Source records
BEGIN
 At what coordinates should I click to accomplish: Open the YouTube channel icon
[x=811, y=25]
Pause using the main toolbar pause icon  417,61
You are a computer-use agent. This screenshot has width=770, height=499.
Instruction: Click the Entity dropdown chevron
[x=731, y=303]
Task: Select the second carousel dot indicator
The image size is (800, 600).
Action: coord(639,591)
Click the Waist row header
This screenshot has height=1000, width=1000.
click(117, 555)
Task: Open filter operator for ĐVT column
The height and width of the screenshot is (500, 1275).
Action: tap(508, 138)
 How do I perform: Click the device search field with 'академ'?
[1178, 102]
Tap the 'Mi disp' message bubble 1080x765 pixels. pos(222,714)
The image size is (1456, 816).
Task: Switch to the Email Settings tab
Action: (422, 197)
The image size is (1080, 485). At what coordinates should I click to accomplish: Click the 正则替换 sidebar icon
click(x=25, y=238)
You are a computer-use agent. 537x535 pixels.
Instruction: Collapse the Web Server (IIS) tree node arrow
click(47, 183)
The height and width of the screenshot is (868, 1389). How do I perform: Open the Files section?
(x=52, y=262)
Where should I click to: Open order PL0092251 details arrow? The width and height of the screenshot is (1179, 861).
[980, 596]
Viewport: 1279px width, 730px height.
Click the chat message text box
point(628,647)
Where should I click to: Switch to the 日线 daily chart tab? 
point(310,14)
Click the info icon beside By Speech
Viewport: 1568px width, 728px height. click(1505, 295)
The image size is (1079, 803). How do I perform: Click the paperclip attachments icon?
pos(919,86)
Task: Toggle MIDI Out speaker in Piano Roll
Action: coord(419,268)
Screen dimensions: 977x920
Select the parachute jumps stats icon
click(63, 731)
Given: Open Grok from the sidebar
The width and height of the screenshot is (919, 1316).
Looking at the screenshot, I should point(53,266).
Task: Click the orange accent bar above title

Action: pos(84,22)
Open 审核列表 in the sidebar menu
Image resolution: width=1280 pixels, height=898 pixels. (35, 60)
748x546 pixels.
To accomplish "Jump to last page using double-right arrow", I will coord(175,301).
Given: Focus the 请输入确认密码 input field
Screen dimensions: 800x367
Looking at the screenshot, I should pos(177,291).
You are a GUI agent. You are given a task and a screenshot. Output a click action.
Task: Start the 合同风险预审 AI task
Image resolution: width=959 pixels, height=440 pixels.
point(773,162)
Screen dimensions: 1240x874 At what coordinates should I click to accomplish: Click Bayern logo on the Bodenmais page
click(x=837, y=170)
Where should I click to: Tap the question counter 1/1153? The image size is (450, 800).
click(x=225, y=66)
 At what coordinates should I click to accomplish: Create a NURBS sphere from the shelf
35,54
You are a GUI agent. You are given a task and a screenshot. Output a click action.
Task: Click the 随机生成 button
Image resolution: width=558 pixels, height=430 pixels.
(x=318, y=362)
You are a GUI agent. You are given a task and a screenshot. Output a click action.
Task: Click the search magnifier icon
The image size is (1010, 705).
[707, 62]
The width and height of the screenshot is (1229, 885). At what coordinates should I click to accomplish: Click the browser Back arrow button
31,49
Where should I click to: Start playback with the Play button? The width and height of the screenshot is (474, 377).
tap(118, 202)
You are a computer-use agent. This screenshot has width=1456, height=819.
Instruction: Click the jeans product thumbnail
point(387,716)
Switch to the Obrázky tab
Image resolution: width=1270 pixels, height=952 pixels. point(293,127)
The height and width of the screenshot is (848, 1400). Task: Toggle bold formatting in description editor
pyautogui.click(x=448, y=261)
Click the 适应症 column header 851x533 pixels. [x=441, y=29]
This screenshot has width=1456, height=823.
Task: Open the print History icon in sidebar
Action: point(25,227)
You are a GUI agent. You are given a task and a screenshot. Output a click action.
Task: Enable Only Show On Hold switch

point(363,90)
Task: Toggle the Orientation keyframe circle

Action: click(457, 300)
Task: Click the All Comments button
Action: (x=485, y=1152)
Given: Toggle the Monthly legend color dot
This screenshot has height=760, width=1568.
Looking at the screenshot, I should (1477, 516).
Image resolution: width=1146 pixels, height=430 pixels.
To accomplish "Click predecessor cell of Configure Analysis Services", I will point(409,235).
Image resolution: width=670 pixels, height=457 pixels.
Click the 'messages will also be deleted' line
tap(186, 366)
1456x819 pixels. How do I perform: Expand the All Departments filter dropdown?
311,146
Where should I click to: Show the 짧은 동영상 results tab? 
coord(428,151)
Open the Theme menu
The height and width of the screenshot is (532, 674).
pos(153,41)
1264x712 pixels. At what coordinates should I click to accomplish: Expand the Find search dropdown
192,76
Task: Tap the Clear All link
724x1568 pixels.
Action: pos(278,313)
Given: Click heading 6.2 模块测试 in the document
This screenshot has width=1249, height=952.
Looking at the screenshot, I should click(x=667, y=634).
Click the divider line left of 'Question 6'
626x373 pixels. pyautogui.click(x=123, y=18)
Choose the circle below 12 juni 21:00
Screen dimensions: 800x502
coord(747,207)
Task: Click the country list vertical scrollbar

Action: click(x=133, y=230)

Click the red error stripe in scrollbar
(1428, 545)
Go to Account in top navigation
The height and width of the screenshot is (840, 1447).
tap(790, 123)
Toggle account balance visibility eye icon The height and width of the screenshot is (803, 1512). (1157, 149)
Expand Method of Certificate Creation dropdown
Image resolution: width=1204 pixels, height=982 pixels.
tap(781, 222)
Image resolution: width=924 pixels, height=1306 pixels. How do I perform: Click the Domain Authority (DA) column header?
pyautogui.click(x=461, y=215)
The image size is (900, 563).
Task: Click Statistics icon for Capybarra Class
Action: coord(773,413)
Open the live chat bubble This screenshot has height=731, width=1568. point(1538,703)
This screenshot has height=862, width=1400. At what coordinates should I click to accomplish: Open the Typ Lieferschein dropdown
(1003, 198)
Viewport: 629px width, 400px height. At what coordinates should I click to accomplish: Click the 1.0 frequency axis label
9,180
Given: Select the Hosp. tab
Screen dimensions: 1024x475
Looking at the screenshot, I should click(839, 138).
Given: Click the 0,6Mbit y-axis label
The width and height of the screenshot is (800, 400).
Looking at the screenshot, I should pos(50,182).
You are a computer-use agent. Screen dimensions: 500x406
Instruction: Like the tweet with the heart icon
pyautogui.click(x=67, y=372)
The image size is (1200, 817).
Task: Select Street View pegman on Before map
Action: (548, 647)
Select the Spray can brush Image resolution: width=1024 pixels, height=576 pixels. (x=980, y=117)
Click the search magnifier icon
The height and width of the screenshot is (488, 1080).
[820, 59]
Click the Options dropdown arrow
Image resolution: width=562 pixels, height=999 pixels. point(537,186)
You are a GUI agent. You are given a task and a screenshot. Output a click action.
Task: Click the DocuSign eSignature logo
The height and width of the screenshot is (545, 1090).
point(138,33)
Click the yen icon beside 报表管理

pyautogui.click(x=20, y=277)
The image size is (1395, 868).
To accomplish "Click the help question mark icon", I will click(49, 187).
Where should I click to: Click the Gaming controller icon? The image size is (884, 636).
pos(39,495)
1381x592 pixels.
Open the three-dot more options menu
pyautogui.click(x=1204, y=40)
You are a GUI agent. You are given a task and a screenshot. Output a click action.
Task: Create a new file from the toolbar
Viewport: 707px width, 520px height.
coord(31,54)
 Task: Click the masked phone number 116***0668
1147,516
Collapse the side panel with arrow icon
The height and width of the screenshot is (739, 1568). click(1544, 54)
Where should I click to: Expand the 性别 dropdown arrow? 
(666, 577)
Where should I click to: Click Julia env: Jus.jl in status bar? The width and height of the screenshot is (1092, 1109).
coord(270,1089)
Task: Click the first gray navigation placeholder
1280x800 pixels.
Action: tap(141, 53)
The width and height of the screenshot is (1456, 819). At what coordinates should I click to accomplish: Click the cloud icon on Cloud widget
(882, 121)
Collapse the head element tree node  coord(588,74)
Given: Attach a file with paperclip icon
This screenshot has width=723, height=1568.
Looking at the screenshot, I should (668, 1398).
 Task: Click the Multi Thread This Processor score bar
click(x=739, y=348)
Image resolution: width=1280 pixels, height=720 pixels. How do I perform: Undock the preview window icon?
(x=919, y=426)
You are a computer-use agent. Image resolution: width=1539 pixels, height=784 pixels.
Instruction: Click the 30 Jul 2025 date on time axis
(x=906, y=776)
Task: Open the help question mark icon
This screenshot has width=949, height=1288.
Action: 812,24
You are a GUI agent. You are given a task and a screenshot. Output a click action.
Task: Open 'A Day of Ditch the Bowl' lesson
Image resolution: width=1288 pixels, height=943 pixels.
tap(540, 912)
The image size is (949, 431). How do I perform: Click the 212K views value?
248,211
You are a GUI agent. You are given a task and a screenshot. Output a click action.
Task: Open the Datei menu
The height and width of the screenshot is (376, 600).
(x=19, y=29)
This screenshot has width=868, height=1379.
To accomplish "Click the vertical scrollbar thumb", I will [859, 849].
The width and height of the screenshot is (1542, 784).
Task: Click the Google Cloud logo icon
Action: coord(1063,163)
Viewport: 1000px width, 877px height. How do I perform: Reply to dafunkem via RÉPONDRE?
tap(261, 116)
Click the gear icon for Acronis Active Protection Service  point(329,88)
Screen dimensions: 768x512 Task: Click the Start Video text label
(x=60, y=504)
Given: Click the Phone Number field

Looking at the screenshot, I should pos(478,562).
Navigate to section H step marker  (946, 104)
END
§ Your goal
Count the lines in the rows above that contain the string "search". Reply with the number only.

§ Output of the exercise
4